## TASK GOAL
Beneath this instruction is a block of data; output from it exactly the lines that run from the one containing "Click the Яндекс.Диск" through the one containing "Select Choose an", inclusive.

## Records from a data source
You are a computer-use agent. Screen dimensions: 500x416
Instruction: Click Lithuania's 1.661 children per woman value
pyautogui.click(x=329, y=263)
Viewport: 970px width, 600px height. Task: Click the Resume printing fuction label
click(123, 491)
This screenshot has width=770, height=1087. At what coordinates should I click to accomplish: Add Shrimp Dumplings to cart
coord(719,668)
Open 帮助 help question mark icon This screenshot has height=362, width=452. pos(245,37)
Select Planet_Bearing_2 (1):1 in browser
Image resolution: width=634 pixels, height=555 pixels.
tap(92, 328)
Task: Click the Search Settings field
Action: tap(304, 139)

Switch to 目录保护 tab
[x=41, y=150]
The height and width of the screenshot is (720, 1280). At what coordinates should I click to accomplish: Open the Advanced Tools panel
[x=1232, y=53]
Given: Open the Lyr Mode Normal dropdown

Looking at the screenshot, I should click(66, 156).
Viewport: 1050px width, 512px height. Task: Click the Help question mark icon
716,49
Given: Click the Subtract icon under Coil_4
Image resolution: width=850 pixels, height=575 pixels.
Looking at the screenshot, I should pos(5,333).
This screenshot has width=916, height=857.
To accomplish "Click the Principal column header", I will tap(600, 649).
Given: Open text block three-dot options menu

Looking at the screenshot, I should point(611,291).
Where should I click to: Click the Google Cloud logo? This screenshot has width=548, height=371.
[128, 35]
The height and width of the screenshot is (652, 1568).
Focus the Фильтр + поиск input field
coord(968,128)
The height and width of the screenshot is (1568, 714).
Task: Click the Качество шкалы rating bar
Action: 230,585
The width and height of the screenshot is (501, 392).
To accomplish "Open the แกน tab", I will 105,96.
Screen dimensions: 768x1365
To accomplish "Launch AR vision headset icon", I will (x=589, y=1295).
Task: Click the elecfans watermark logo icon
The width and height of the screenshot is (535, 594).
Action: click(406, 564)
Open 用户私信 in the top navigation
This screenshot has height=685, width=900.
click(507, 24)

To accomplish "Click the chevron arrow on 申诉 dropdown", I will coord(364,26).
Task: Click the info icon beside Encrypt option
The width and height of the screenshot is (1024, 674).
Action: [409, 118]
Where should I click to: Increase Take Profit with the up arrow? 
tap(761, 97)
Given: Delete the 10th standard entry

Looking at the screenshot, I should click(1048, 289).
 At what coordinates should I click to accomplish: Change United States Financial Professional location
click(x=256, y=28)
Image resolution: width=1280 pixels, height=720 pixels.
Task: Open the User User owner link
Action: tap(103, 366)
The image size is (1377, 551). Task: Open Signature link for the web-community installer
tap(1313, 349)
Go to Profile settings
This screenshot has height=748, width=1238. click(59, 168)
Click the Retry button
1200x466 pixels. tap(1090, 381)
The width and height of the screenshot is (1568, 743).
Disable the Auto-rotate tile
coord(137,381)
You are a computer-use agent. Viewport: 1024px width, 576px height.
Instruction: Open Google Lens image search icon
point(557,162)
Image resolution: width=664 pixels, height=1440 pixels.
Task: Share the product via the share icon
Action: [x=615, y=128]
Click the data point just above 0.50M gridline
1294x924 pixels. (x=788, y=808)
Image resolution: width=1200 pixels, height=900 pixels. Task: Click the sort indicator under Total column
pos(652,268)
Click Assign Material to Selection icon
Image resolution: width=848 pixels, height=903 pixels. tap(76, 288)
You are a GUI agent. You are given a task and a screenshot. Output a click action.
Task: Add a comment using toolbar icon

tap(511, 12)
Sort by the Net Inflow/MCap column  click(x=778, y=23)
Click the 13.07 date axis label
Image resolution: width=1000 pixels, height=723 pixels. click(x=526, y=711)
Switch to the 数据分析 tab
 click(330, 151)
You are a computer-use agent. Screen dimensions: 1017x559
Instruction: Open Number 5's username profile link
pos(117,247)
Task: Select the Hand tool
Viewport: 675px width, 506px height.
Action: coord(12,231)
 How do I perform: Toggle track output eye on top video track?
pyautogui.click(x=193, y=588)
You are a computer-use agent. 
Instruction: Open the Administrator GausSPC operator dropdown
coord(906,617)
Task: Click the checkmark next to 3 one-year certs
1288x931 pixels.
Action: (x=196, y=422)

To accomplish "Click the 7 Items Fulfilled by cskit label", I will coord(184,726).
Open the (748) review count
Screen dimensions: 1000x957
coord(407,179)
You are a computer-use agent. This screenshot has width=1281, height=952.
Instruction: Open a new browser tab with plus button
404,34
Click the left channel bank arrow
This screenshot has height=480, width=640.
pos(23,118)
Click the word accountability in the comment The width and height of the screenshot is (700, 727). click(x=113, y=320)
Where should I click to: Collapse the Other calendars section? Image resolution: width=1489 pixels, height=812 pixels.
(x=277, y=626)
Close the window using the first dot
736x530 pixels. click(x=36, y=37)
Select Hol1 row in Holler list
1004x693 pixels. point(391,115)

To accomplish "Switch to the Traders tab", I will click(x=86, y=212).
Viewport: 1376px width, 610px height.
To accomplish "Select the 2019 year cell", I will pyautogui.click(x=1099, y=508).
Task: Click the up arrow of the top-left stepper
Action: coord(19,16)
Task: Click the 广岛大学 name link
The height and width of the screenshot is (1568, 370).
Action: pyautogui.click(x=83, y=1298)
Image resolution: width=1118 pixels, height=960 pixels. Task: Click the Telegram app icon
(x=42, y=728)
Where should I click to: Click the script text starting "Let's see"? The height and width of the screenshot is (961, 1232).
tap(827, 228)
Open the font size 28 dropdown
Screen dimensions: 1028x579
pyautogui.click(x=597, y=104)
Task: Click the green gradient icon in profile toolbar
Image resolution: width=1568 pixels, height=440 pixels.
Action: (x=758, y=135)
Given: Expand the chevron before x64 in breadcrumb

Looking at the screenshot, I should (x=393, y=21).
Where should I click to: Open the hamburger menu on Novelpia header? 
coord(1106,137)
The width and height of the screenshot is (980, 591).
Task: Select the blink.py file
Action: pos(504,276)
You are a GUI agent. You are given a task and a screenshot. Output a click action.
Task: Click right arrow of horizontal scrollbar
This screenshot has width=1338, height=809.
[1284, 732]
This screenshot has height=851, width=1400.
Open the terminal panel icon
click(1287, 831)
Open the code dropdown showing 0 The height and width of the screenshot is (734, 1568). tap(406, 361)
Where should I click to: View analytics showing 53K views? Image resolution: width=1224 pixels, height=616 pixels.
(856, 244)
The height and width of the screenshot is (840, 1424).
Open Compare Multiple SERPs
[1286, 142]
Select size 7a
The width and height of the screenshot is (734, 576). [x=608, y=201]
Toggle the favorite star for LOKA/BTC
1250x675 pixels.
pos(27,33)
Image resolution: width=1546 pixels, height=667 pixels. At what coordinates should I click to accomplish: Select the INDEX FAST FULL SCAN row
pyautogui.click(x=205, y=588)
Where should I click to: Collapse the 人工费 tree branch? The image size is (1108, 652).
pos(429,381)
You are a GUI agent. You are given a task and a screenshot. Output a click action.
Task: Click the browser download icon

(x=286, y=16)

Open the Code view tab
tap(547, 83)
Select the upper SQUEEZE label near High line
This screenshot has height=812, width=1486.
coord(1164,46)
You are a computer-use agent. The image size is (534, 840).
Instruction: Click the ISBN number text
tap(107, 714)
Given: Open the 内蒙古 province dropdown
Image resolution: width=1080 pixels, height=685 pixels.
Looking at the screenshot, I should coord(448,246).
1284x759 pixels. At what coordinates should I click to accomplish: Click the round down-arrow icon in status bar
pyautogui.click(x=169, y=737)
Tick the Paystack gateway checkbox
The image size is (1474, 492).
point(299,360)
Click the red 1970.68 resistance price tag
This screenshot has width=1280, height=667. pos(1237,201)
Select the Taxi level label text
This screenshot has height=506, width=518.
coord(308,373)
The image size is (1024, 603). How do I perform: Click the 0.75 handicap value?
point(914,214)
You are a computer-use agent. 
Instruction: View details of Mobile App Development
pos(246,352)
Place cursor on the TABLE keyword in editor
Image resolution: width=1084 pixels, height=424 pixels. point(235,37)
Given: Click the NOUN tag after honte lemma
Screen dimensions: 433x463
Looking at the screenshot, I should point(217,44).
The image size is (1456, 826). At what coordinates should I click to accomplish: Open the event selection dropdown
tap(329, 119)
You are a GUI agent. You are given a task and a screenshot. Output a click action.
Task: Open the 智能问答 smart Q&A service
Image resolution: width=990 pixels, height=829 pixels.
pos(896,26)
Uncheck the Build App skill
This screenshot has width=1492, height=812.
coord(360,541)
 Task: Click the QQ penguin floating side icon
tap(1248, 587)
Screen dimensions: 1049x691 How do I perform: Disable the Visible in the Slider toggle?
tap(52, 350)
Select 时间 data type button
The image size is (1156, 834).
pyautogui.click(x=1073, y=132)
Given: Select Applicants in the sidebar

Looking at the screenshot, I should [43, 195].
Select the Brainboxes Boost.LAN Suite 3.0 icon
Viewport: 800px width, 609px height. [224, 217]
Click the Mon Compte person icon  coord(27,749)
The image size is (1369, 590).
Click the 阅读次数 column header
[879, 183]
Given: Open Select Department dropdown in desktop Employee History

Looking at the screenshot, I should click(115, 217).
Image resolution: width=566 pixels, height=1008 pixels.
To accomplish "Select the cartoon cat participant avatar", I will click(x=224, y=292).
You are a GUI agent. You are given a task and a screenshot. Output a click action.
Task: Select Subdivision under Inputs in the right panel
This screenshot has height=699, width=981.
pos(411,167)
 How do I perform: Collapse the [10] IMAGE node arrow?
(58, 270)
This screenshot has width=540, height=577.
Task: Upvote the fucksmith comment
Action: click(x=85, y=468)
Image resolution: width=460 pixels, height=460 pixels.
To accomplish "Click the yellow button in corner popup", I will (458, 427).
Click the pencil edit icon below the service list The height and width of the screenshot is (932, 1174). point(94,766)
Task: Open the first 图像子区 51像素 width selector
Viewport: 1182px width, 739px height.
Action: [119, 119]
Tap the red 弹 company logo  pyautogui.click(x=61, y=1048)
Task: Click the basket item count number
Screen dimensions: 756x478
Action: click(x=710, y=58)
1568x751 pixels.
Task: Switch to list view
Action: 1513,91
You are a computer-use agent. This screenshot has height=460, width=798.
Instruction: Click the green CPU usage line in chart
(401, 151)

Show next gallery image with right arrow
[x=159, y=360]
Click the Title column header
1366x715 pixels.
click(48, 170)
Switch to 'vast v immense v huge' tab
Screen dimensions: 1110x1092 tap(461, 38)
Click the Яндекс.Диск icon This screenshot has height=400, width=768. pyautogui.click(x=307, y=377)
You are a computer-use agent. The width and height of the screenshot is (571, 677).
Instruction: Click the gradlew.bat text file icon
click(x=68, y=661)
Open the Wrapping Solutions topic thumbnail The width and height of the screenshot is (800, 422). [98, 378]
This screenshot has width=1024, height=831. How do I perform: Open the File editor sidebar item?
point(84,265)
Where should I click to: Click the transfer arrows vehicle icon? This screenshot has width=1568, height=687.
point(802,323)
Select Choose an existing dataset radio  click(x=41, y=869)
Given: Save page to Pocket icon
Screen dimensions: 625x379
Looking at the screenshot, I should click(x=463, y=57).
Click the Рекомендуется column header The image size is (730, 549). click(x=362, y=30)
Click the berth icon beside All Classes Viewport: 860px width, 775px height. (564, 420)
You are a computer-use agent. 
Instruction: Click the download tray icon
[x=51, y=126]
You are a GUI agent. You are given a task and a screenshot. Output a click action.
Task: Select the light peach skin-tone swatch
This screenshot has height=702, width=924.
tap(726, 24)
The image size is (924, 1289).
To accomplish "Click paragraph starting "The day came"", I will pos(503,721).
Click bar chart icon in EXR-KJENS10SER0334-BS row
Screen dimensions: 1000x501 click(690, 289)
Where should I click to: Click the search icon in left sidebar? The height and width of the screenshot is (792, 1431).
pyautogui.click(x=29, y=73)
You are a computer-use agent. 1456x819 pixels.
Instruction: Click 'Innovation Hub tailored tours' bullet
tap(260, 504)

## ANSWER SECTION
Click the Яндекс.Диск icon This screenshot has height=400, width=768. pyautogui.click(x=307, y=377)
You are a computer-use agent. The width and height of the screenshot is (571, 677).
Instruction: Click the gradlew.bat text file icon
click(x=68, y=661)
Open the Wrapping Solutions topic thumbnail The width and height of the screenshot is (800, 422). [98, 378]
This screenshot has width=1024, height=831. How do I perform: Open the File editor sidebar item?
point(84,265)
Where should I click to: Click the transfer arrows vehicle icon? This screenshot has width=1568, height=687.
point(802,323)
Select Choose an existing dataset radio  click(x=41, y=869)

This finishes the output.